A arquitetura e a escrita são muito semelhantes em suas historias e tradições, assim como ambas devem constantemente estar atualizadas para sobreviver. Nós, no OMA, projetamos muitas bibliotecas e construímos apenas algumas. As bibliotecas, tipologicamente falando, nos permitem pensar e desenvolver uma arquitetura excepcional, radical. Aparentemente, há um paradoxo. Um programa extremamente tradicional mas que nos leva ao mesmo tempo inventar novas soluções, e isso é exatamente o que fizemos no projeto da Biblioteca Nacional do Catar. O edifício é enorme, equivalente ao comprimento de dois 747. Não se trata apenas da escala, mas porque desde o início pensamos em criar um espaço acessível e estimulante para a população de todo o pais. A ideia era criar um edifício com um grande espaço único, sem divisões ou seções diferentes, certamente não deveríamos separá-los em diferentes pavimentos.

**DADOS REGISTRADOS**
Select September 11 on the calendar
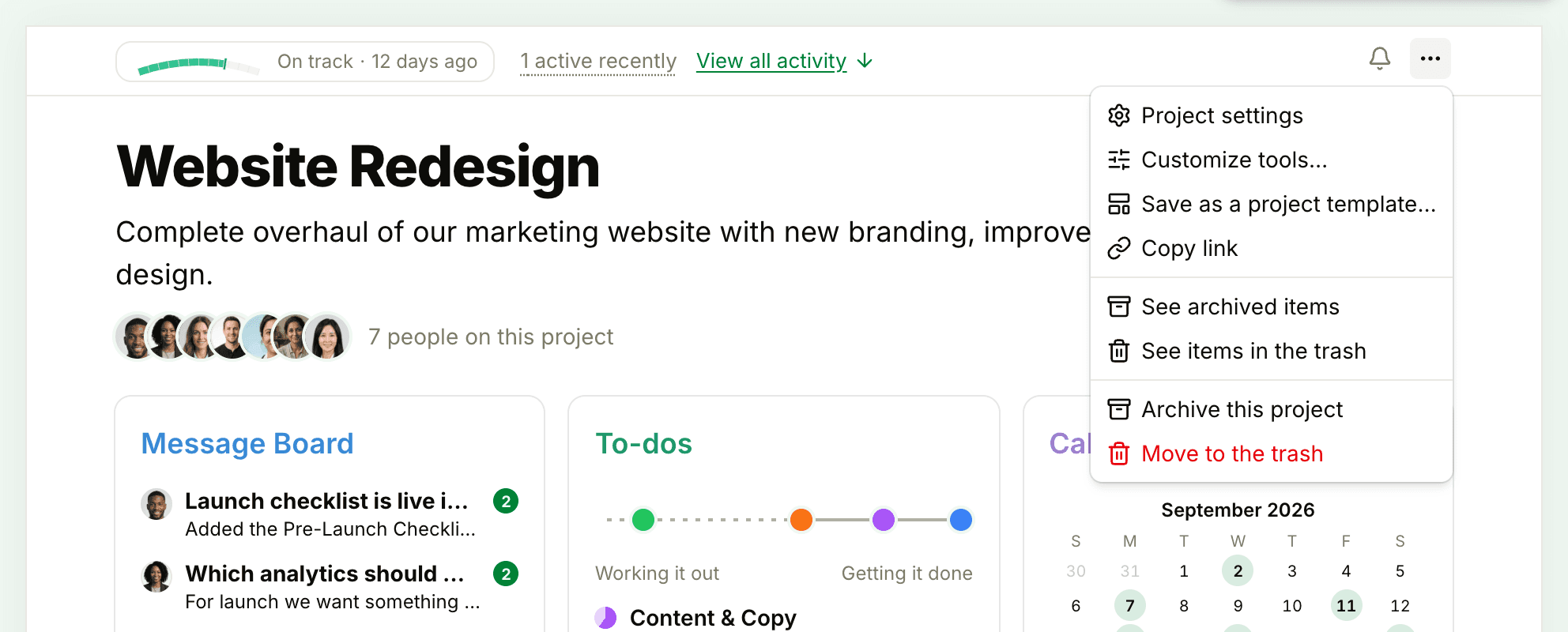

**DESAFIOS**
**1.** Cite o texto sobre a Biblioteca Nacional do Catar, começando nas palavras "A arquitetura e a" e parando depois de "em diferentes pavimentos.".
**2.** De acordo com o texto sobre a Biblioteca Nacional do Catar, a que equivale o comprimento do edifício?
**3.** Dê continuidade ao texto sobre a Biblioteca Nacional do Catar a partir da última frase.
Os dados não são necessários.

**RESULTADOS**
**1.**
A arquitetura e a escrita são muito semelhantes em suas historias e tradições, assim como ambas devem constantemente estar atualizadas para sobreviver. Nós, no OMA, projetamos muitas bibliotecas e construímos apenas algumas. As bibliotecas, tipologicamente falando, nos permitem pensar e desenvolver uma arquitetura excepcional, radical. Aparentemente, há um paradoxo. Um programa extremamente tradicional mas que nos leva ao mesmo tempo inventar novas soluções, e isso é exatamente o que fizemos no projeto da Biblioteca Nacional do Catar. O edifício é enorme, equivalente ao comprimento de dois 747. Não se trata apenas da escala, mas porque desde o início pensamos em criar um espaço acessível e estimulante para a população de todo o pais. A ideia era criar um edifício com um grande espaço único, sem divisões ou seções diferentes, certamente não deveríamos separá-los em diferentes pavimentos.

**2.** Ao comprimento de dois 747.

**3.**
Pegamos a planta do térreo e dobramos para cima as suas bordas inclinando as laterais de forma a criar uma arquibancada para os livros além de permitir que o acesso principal ao edifício acontecesse bem no meio deste grande espaço cercado de livros. Você se vê imediatamente em meio a coleção da biblioteca, literalmente - todos os livros fisicamente presentes, visíveis e acessíveis, sem qualquer dificuldade. Esta biblioteca é um espaço que pode abrigar um mundo de pessoas e também, um mundo de livros...
Descrição do projeto
A Biblioteca Nacional do Catar é composta pela Biblioteca Nacional, a Biblioteca Pública e a Biblioteca Universitária de Doha, além do centro de preservação da Coleção do Patrimônio Histórico do Catar, a qual contém uma série de textos e manuscritos de valor imensurável relacionados à civilização árabe-islâmica. A biblioteca pública abriga mais de um milhão de livros distribuídos em uma área de 42.000 m2. Ela faz parte da nova Cidade da Educação, um campus criado em Doha para hospedar às principais universidades e instituições do mundo todo.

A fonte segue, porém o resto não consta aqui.